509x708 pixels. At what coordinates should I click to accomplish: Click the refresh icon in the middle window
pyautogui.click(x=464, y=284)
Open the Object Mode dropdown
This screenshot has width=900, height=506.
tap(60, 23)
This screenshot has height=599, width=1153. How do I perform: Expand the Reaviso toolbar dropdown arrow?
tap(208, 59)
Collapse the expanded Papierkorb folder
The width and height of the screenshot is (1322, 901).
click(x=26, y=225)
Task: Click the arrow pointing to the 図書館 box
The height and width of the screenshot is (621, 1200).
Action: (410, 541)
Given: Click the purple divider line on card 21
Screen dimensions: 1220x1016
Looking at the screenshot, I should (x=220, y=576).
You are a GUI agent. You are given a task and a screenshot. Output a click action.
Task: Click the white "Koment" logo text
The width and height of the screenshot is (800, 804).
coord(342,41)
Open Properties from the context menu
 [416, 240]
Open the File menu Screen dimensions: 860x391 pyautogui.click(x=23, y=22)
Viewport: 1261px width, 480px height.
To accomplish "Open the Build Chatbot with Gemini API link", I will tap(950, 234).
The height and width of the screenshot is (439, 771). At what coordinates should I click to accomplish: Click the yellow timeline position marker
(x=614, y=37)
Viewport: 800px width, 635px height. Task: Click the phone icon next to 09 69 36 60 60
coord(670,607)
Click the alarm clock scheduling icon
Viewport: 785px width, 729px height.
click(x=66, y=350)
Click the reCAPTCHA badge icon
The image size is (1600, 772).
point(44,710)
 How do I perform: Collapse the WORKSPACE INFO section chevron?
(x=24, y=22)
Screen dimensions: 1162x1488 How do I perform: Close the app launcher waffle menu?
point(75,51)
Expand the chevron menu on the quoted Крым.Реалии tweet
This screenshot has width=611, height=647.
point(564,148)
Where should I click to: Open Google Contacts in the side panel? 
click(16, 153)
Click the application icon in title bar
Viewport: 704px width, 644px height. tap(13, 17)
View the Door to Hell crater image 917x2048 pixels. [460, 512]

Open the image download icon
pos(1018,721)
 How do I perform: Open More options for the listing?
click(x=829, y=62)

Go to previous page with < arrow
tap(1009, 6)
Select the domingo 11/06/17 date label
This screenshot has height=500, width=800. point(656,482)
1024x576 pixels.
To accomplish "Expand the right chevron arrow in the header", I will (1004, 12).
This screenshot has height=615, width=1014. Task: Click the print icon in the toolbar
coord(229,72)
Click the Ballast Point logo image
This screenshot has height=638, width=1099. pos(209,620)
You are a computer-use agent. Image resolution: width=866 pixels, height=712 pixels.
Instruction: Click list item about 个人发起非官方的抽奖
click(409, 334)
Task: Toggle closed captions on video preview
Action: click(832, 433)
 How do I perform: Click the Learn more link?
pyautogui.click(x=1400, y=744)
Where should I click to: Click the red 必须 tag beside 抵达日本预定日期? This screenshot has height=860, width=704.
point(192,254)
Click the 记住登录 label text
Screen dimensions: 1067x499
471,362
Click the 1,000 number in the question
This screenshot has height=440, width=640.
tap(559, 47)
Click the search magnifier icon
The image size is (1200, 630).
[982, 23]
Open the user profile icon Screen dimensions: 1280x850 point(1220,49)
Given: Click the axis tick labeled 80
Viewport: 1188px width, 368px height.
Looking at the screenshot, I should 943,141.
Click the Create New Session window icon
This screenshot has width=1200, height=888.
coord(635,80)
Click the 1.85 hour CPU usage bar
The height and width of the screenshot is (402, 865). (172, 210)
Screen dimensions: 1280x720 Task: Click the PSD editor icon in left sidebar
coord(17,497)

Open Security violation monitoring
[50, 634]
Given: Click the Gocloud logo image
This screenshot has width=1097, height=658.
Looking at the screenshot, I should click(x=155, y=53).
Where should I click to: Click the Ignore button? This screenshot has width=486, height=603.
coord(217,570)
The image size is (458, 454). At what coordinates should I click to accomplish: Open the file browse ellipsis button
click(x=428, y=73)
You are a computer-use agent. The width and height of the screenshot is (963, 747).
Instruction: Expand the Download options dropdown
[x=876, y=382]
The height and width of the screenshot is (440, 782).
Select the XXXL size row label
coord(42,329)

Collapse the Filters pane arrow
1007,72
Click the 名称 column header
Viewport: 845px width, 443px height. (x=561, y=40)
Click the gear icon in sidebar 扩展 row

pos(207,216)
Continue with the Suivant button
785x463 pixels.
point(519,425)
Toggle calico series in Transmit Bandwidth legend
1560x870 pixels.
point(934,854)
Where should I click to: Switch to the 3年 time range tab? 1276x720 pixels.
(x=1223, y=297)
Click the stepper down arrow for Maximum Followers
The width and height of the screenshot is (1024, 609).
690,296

----

Out of the data above, transcribe exactly and only the lines starting with the line that has "Open the File menu" and going on through the line that has "1024x576 pixels.", both included.

Open the File menu Screen dimensions: 860x391 pyautogui.click(x=23, y=22)
Viewport: 1261px width, 480px height.
To accomplish "Open the Build Chatbot with Gemini API link", I will tap(950, 234).
The height and width of the screenshot is (439, 771). At what coordinates should I click to accomplish: Click the yellow timeline position marker
(x=614, y=37)
Viewport: 800px width, 635px height. Task: Click the phone icon next to 09 69 36 60 60
coord(670,607)
Click the alarm clock scheduling icon
Viewport: 785px width, 729px height.
click(x=66, y=350)
Click the reCAPTCHA badge icon
The image size is (1600, 772).
point(44,710)
 How do I perform: Collapse the WORKSPACE INFO section chevron?
(x=24, y=22)
Screen dimensions: 1162x1488 How do I perform: Close the app launcher waffle menu?
point(75,51)
Expand the chevron menu on the quoted Крым.Реалии tweet
This screenshot has width=611, height=647.
point(564,148)
Where should I click to: Open Google Contacts in the side panel? 
click(16, 153)
Click the application icon in title bar
Viewport: 704px width, 644px height. tap(13, 17)
View the Door to Hell crater image 917x2048 pixels. [460, 512]

Open the image download icon
pos(1018,721)
 How do I perform: Open More options for the listing?
click(x=829, y=62)

Go to previous page with < arrow
tap(1009, 6)
Select the domingo 11/06/17 date label
This screenshot has height=500, width=800. point(656,482)
1024x576 pixels.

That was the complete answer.